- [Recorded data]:
————————

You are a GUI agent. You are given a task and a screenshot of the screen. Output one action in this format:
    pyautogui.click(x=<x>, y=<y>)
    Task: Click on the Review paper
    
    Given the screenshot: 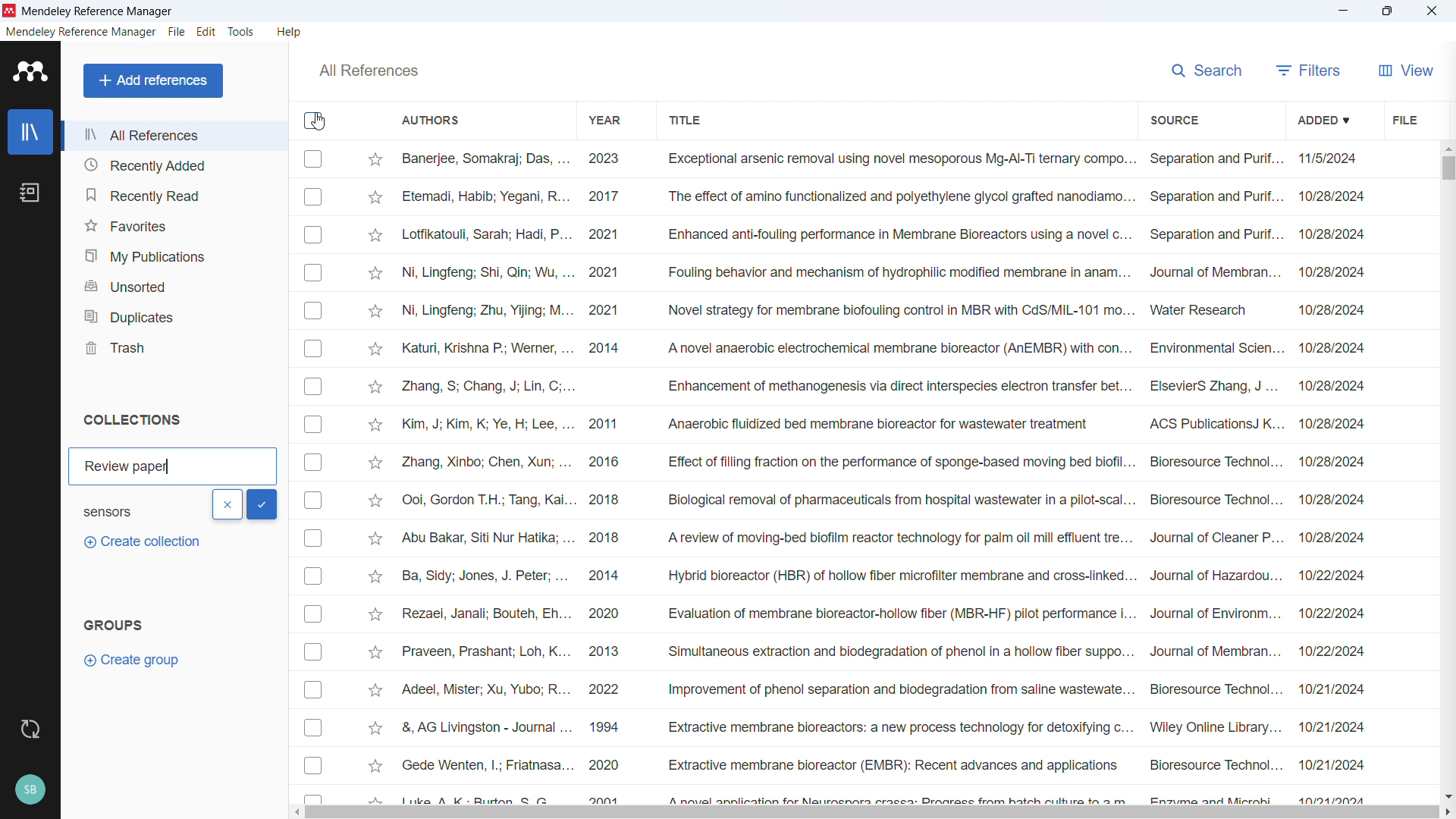 What is the action you would take?
    pyautogui.click(x=129, y=466)
    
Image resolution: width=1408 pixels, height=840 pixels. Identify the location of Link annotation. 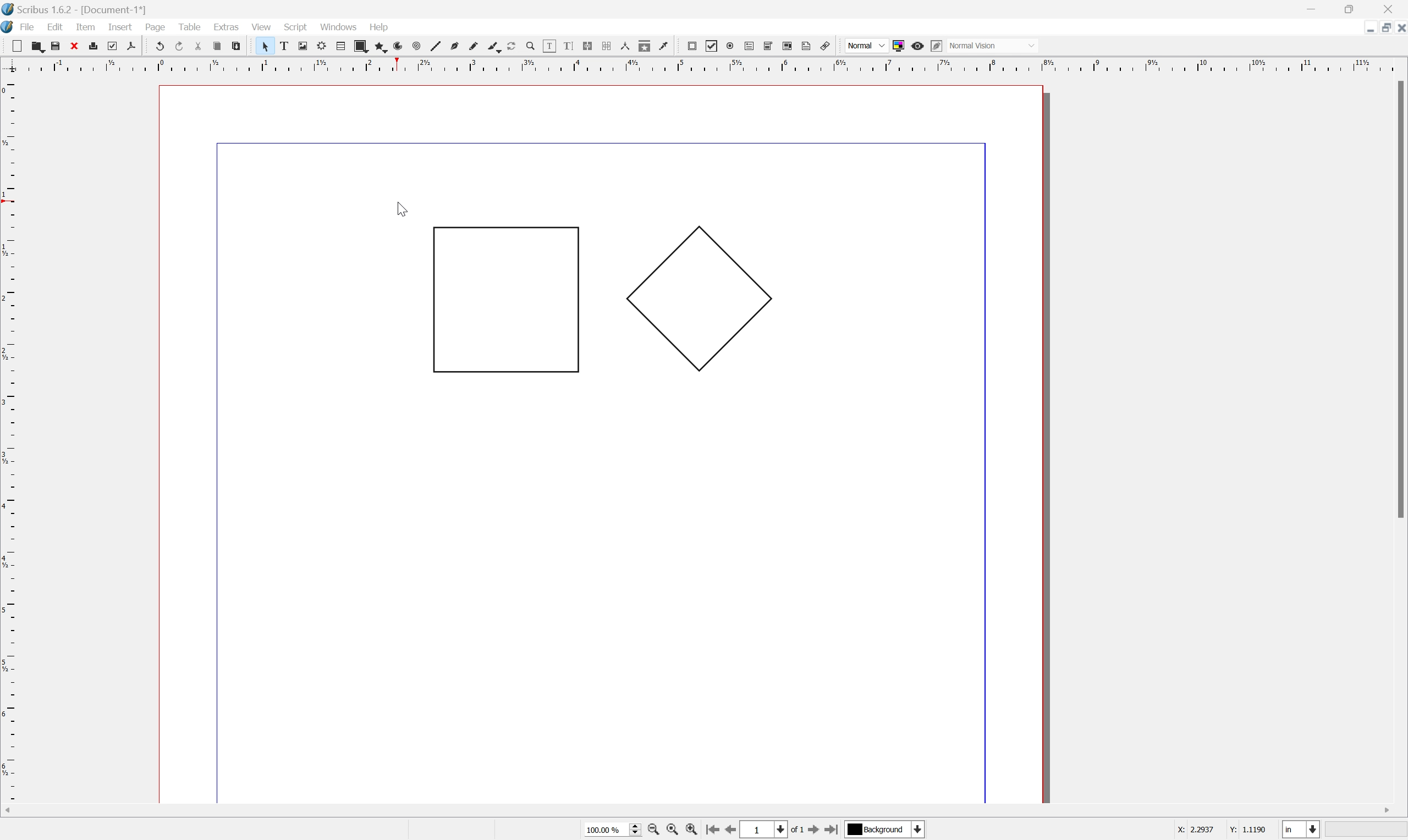
(826, 46).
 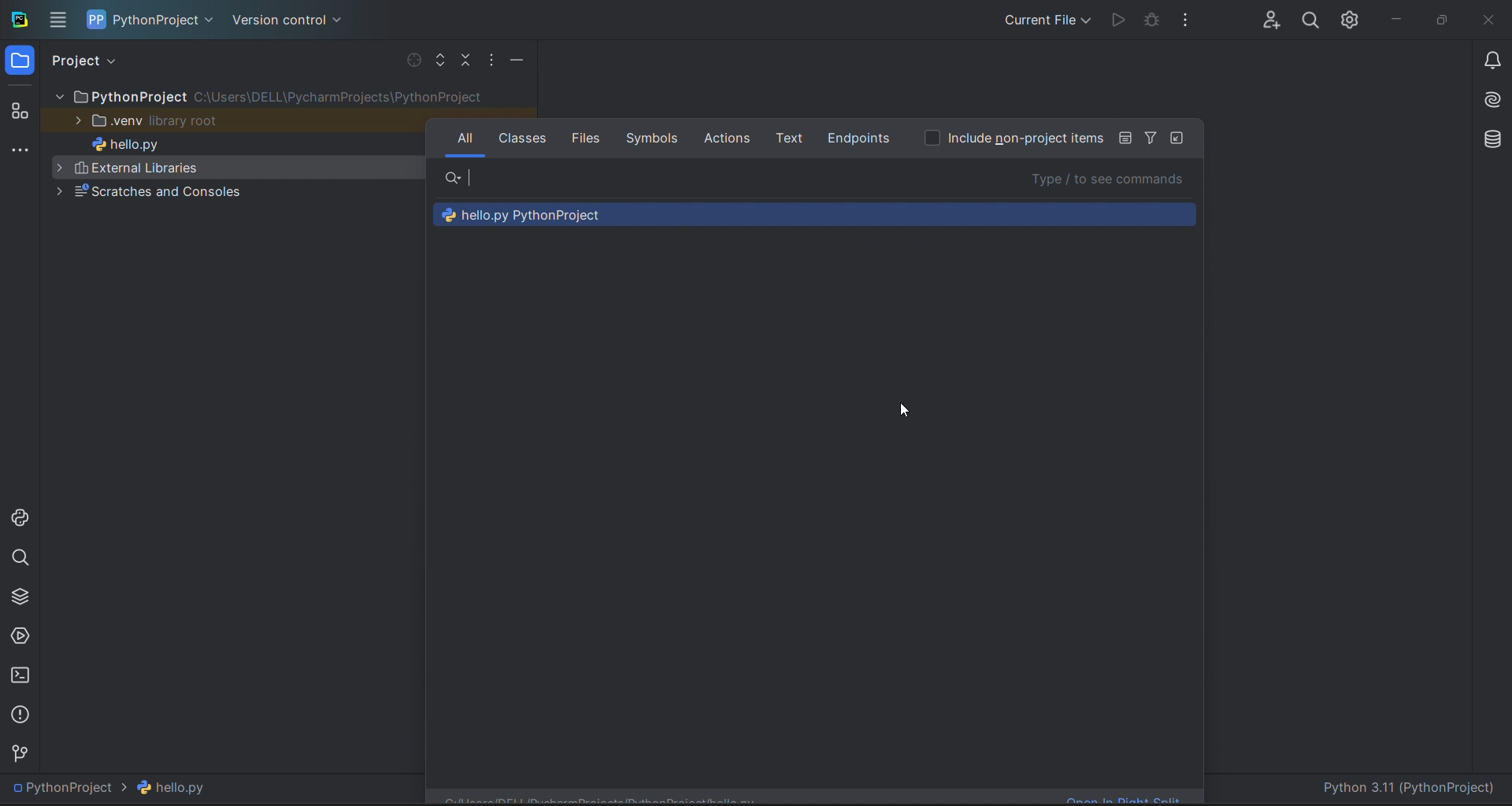 I want to click on search, so click(x=1310, y=19).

————————

- [Your objective]:
Can you copy out word for word the part of the entries that opens with the line containing "Image resolution: width=1408" and runs through the end of the entries, leaving out the pictures?

- [Exercise solution]:
Image resolution: width=1408 pixels, height=840 pixels. Identify the location of Link annotation. 
(826, 46).
  I want to click on search, so click(x=1310, y=19).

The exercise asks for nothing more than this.